═════ Data for analysis

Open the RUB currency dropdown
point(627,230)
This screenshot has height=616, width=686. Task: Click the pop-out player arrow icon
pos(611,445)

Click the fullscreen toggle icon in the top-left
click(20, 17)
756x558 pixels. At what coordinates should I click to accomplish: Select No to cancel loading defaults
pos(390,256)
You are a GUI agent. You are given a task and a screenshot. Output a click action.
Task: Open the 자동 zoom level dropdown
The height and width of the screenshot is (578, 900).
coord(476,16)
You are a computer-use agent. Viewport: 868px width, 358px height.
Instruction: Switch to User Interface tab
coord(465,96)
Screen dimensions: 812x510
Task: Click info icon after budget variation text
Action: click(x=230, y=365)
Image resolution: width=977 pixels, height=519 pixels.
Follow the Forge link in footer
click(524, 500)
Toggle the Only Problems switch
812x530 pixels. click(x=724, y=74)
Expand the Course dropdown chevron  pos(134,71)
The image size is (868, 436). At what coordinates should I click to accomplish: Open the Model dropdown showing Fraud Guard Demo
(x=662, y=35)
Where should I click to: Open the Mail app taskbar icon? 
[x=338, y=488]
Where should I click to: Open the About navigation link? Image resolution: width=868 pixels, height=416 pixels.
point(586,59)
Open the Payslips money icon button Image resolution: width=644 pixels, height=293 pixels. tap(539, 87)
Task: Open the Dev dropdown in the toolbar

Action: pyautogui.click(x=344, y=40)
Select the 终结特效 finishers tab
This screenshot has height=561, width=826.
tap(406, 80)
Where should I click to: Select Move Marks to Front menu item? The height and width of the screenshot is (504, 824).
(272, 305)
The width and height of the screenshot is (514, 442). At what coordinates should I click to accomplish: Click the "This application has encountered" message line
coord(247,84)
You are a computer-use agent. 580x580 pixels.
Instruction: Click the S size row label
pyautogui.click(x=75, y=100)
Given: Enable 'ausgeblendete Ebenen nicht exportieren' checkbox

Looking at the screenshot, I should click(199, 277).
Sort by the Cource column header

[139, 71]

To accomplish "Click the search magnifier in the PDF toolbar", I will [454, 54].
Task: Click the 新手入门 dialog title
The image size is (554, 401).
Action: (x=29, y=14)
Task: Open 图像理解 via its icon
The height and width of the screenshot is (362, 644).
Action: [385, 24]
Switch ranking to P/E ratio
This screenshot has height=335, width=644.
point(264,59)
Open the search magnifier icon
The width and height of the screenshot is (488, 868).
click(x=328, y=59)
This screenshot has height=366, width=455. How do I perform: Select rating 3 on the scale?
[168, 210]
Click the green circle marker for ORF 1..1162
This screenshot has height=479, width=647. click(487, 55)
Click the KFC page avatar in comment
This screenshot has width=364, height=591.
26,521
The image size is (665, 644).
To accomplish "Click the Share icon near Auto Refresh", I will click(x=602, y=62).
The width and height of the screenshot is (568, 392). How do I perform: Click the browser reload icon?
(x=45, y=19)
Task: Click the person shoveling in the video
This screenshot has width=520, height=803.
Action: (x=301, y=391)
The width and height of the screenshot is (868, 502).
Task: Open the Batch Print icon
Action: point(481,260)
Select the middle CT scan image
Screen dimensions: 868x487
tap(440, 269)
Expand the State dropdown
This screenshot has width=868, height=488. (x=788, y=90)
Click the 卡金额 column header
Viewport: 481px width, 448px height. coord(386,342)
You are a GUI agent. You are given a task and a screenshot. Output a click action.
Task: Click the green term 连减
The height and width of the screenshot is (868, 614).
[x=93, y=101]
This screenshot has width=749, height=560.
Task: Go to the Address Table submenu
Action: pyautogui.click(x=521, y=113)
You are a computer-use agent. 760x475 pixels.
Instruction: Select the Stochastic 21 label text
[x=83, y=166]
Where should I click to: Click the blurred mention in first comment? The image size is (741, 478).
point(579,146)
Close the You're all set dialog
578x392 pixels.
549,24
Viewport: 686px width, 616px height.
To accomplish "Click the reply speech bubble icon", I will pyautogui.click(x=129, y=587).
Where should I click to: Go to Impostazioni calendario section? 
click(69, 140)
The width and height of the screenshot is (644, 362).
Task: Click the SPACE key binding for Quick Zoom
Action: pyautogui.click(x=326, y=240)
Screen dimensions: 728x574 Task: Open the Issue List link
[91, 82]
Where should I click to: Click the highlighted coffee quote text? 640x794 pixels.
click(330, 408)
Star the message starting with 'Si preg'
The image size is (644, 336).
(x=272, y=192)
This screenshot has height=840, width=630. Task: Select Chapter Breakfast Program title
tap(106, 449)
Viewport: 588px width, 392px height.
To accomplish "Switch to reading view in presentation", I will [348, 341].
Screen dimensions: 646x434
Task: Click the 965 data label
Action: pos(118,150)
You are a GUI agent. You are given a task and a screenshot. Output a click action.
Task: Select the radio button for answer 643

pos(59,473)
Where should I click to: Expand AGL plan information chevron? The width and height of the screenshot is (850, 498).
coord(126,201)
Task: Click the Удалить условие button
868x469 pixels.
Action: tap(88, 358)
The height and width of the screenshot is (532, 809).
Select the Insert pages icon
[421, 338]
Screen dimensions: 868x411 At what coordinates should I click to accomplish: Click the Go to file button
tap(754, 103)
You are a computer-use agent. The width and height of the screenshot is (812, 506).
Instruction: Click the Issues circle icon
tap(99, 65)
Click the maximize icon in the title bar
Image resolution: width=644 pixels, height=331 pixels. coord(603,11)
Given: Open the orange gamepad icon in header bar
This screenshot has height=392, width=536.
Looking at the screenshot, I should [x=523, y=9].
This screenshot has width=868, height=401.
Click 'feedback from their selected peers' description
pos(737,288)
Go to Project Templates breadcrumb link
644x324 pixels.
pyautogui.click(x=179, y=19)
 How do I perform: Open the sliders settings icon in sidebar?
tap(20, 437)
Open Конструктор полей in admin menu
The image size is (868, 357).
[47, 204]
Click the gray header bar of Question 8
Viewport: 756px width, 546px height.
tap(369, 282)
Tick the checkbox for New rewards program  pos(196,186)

══════════

Reproduce the material while keeping each line exactly as it was written.

Open the RUB currency dropdown
point(627,230)
This screenshot has height=616, width=686. Task: Click the pop-out player arrow icon
pos(611,445)

Click the fullscreen toggle icon in the top-left
click(20, 17)
756x558 pixels. At what coordinates should I click to accomplish: Select No to cancel loading defaults
pos(390,256)
You are a GUI agent. You are given a task and a screenshot. Output a click action.
Task: Open the 자동 zoom level dropdown
The height and width of the screenshot is (578, 900).
coord(476,16)
You are a computer-use agent. Viewport: 868px width, 358px height.
Instruction: Switch to User Interface tab
coord(465,96)
Screen dimensions: 812x510
Task: Click info icon after budget variation text
Action: click(x=230, y=365)
Image resolution: width=977 pixels, height=519 pixels.
Follow the Forge link in footer
click(524, 500)
Toggle the Only Problems switch
812x530 pixels. click(x=724, y=74)
Expand the Course dropdown chevron  pos(134,71)
The image size is (868, 436). At what coordinates should I click to accomplish: Open the Model dropdown showing Fraud Guard Demo
(x=662, y=35)
Where should I click to: Open the Mail app taskbar icon? 
[x=338, y=488]
Where should I click to: Open the About navigation link? Image resolution: width=868 pixels, height=416 pixels.
point(586,59)
Open the Payslips money icon button Image resolution: width=644 pixels, height=293 pixels. tap(539, 87)
Task: Open the Dev dropdown in the toolbar

Action: pyautogui.click(x=344, y=40)
Select the 终结特效 finishers tab
This screenshot has height=561, width=826.
tap(406, 80)
Where should I click to: Select Move Marks to Front menu item? The height and width of the screenshot is (504, 824).
(272, 305)
The width and height of the screenshot is (514, 442). At what coordinates should I click to accomplish: Click the "This application has encountered" message line
coord(247,84)
You are a computer-use agent. 580x580 pixels.
Instruction: Click the S size row label
pyautogui.click(x=75, y=100)
Given: Enable 'ausgeblendete Ebenen nicht exportieren' checkbox

Looking at the screenshot, I should click(199, 277).
Sort by the Cource column header

[139, 71]

To accomplish "Click the search magnifier in the PDF toolbar", I will [454, 54].
Task: Click the 新手入门 dialog title
The image size is (554, 401).
Action: (x=29, y=14)
Task: Open 图像理解 via its icon
The height and width of the screenshot is (362, 644).
Action: [385, 24]
Switch ranking to P/E ratio
This screenshot has height=335, width=644.
point(264,59)
Open the search magnifier icon
The width and height of the screenshot is (488, 868).
click(x=328, y=59)
This screenshot has height=366, width=455. How do I perform: Select rating 3 on the scale?
[168, 210]
Click the green circle marker for ORF 1..1162
This screenshot has height=479, width=647. click(487, 55)
Click the KFC page avatar in comment
This screenshot has width=364, height=591.
26,521
The image size is (665, 644).
To accomplish "Click the Share icon near Auto Refresh", I will click(x=602, y=62).
The width and height of the screenshot is (568, 392). How do I perform: Click the browser reload icon?
(x=45, y=19)
Task: Click the person shoveling in the video
This screenshot has width=520, height=803.
Action: (x=301, y=391)
The width and height of the screenshot is (868, 502).
Task: Open the Batch Print icon
Action: point(481,260)
Select the middle CT scan image
Screen dimensions: 868x487
tap(440, 269)
Expand the State dropdown
This screenshot has width=868, height=488. (x=788, y=90)
Click the 卡金额 column header
Viewport: 481px width, 448px height. coord(386,342)
You are a GUI agent. You are given a task and a screenshot. Output a click action.
Task: Click the green term 连减
The height and width of the screenshot is (868, 614).
[x=93, y=101]
This screenshot has width=749, height=560.
Task: Go to the Address Table submenu
Action: pyautogui.click(x=521, y=113)
You are a computer-use agent. 760x475 pixels.
Instruction: Select the Stochastic 21 label text
[x=83, y=166]
Where should I click to: Click the blurred mention in first comment? The image size is (741, 478).
point(579,146)
Close the You're all set dialog
578x392 pixels.
549,24
Viewport: 686px width, 616px height.
To accomplish "Click the reply speech bubble icon", I will pyautogui.click(x=129, y=587).
Where should I click to: Go to Impostazioni calendario section? 
click(69, 140)
The width and height of the screenshot is (644, 362).
Task: Click the SPACE key binding for Quick Zoom
Action: pyautogui.click(x=326, y=240)
Screen dimensions: 728x574 Task: Open the Issue List link
[91, 82]
Where should I click to: Click the highlighted coffee quote text? 640x794 pixels.
click(330, 408)
Star the message starting with 'Si preg'
The image size is (644, 336).
(x=272, y=192)
This screenshot has height=840, width=630. Task: Select Chapter Breakfast Program title
tap(106, 449)
Viewport: 588px width, 392px height.
To accomplish "Switch to reading view in presentation", I will [348, 341].
Screen dimensions: 646x434
Task: Click the 965 data label
Action: pos(118,150)
You are a GUI agent. You are given a task and a screenshot. Output a click action.
Task: Select the radio button for answer 643

pos(59,473)
Where should I click to: Expand AGL plan information chevron? The width and height of the screenshot is (850, 498).
coord(126,201)
Task: Click the Удалить условие button
868x469 pixels.
Action: tap(88, 358)
The height and width of the screenshot is (532, 809).
Select the Insert pages icon
[421, 338]
Screen dimensions: 868x411 At what coordinates should I click to accomplish: Click the Go to file button
tap(754, 103)
You are a computer-use agent. The width and height of the screenshot is (812, 506).
Instruction: Click the Issues circle icon
tap(99, 65)
Click the maximize icon in the title bar
Image resolution: width=644 pixels, height=331 pixels. coord(603,11)
Given: Open the orange gamepad icon in header bar
This screenshot has height=392, width=536.
Looking at the screenshot, I should [x=523, y=9].
This screenshot has width=868, height=401.
Click 'feedback from their selected peers' description
pos(737,288)
Go to Project Templates breadcrumb link
644x324 pixels.
pyautogui.click(x=179, y=19)
 How do I perform: Open the sliders settings icon in sidebar?
tap(20, 437)
Open Конструктор полей in admin menu
The image size is (868, 357).
[47, 204]
Click the gray header bar of Question 8
Viewport: 756px width, 546px height.
tap(369, 282)
Tick the checkbox for New rewards program  pos(196,186)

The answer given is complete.